Daly was and always will be a hero for me. I saw her battles with the Catholic Church (and with her employer, Boston College) as a brave and fearless expression of my own struggles with patriarchy. She was a tireless haranguer, and her lectures were like performances of witty vitriol. Even in a presentation format, her mind was exploding in the conceptual space in every direction. She was a 360 thinker, feeler, warrior, poet, primal force.

She played with language constantly, making words work for her. From the Globe obit:

Coining words with an Irish wit that could slip from sly to savage, Dr. Daly dismissed college officials as “bore-ocrats’’ who suffered from “academentia’’ and “predictably reacted with ‘misterical’ behavior’’ – all in a 1996 autobiographical article for The New Yorker magazine. Beyond her choices to capitalize certain words and remold others like clay, she was deeply serious about language and the way it shapes a sense of self.

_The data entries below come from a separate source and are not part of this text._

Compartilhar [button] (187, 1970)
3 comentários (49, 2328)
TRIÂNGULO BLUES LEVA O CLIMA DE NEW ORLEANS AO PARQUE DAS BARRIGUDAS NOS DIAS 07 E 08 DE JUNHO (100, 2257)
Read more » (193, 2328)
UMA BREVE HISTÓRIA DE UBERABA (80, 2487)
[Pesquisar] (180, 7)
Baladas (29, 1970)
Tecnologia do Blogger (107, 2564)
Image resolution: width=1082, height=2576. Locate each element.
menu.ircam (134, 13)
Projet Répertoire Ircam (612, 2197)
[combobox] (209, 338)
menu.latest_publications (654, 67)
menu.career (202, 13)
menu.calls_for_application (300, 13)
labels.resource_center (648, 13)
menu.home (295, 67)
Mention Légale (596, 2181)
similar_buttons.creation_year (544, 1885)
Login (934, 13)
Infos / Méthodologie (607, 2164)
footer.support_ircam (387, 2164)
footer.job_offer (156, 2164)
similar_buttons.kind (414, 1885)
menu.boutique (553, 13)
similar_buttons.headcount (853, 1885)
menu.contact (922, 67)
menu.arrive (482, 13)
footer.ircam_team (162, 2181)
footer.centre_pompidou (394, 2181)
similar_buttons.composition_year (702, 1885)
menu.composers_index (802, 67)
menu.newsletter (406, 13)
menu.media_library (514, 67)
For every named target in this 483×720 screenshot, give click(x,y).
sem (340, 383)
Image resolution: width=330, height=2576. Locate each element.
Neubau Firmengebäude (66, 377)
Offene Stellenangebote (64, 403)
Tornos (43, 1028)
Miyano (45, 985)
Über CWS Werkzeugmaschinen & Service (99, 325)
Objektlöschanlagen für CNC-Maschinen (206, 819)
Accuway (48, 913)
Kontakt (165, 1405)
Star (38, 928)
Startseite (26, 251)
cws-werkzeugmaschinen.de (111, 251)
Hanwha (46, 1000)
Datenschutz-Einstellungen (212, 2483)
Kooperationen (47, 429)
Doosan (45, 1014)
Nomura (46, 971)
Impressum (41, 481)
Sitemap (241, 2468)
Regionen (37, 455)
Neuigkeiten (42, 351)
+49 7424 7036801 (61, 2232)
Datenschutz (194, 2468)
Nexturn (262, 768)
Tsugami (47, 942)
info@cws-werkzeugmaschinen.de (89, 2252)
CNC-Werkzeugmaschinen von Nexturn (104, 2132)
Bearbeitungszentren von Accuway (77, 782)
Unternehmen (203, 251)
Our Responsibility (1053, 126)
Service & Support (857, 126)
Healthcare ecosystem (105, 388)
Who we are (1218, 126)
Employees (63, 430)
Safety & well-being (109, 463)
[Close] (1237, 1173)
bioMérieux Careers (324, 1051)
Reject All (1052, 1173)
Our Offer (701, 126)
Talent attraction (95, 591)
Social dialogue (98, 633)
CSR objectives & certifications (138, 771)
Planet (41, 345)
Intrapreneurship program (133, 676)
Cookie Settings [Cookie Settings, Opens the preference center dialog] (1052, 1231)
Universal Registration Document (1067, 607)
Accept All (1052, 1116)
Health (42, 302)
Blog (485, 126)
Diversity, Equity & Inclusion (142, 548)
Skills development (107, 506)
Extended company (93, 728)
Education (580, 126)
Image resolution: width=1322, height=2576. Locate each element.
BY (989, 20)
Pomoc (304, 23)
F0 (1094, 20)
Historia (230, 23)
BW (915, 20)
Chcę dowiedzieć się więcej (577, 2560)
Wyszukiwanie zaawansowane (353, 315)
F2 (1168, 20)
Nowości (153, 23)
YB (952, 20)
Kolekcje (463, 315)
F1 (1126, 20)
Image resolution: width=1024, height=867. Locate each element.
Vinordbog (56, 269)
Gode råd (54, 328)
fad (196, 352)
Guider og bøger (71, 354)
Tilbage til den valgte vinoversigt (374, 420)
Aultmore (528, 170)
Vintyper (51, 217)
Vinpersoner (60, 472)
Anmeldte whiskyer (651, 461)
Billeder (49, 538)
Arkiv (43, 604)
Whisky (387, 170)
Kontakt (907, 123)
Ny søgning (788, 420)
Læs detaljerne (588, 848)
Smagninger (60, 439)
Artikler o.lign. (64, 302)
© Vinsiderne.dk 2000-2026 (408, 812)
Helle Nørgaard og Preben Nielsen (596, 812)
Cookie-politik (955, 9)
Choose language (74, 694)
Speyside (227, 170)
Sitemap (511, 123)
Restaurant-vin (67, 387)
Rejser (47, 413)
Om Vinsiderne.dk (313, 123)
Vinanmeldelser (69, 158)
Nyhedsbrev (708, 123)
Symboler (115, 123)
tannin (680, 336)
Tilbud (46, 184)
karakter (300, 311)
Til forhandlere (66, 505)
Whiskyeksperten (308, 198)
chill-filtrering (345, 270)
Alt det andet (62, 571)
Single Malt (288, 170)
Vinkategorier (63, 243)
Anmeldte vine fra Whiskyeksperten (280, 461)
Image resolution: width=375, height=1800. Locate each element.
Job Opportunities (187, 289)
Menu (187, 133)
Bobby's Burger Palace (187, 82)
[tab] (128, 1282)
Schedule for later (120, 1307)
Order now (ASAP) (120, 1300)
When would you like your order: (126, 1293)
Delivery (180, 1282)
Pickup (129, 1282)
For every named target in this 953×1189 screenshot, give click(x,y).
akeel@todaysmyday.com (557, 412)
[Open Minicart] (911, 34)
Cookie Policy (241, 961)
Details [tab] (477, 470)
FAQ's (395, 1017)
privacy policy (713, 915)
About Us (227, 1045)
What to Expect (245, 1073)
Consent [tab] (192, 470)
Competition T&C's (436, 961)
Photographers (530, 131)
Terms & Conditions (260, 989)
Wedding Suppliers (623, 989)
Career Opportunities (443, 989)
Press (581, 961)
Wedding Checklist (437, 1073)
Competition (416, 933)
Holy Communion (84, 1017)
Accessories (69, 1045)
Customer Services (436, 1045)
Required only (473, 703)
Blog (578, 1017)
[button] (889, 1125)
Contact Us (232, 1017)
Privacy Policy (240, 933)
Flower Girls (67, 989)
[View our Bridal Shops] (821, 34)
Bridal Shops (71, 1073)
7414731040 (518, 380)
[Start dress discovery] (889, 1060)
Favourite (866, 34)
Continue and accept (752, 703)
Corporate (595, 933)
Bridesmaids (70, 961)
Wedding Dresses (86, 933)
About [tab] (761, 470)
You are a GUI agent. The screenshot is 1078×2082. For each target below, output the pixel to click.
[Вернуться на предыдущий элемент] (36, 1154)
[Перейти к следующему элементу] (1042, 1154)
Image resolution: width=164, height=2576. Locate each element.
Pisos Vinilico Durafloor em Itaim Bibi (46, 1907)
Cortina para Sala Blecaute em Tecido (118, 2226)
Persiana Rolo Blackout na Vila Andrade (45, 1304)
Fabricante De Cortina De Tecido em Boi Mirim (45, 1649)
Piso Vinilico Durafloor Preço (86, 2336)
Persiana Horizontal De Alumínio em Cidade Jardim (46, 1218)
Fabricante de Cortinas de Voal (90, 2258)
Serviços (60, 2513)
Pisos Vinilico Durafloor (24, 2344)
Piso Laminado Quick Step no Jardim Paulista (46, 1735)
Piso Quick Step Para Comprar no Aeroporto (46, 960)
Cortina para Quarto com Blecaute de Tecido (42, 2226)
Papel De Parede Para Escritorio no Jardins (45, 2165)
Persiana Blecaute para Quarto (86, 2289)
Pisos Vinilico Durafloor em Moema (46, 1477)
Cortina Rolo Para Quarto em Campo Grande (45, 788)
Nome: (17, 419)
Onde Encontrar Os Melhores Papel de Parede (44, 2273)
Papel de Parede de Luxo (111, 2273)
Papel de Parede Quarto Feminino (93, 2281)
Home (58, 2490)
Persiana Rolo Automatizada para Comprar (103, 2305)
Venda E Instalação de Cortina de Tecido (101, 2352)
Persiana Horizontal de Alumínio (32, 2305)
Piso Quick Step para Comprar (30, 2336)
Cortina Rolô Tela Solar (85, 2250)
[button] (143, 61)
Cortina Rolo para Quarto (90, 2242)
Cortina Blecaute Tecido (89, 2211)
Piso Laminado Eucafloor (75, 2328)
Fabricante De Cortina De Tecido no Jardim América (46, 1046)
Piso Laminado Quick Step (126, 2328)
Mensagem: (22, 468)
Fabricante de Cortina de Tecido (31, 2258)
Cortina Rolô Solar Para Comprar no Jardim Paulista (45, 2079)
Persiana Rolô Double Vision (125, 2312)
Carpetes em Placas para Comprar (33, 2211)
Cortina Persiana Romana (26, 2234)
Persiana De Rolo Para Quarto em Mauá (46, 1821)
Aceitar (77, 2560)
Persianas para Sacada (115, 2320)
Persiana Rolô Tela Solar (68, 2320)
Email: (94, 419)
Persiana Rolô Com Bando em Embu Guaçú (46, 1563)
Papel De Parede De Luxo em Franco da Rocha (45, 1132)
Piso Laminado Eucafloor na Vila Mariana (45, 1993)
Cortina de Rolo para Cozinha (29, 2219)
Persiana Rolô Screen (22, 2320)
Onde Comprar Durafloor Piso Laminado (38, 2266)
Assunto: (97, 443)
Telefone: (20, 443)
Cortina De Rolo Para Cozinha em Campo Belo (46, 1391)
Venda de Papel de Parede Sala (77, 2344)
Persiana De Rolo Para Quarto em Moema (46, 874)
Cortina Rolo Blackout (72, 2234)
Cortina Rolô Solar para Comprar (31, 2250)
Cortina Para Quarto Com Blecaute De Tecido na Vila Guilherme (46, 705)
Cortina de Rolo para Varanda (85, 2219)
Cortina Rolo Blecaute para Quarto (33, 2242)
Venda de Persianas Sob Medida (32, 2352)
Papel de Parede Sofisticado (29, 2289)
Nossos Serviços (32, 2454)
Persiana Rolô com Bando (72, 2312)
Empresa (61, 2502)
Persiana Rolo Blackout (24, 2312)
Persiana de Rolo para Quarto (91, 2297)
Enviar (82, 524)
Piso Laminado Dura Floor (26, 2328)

“Ever since childhood, I have been honing my skills for living the life of a Radical Feminist Pirate and cultivating the Courage to Sin,’’ she wrote in the opening of “Sin Big,’’* her New Yorker piece. “The word ‘sin’ is derived from the Indo-European root ‘es-,’ meaning ‘to be.’ When I discovered this etymology, I intuitively understood that for a woman trapped in patriarchy, which is the religion of the entire planet, ‘to be’ in the fullest sense is ‘to sin.’ ’’

According to one of Mary’s close friends, “It was Mary’s wish that if women or people want to memorialize her in any way, they should stay in their own locality and have a get-together where they read or discuss her work.’’ So like Mary to keep it personal and unpretentious.

RIP Mary Daly. There is no replacement for what and who you have been.

*Note: For subscribers to the New Yorker, you can read “Sin Big” in its entirety here. It is a highly personal and lively view into her life. Her byline for the piece: “The author created her own feminist lexicon and became a gleeful flamethrower in the world of academic theology.”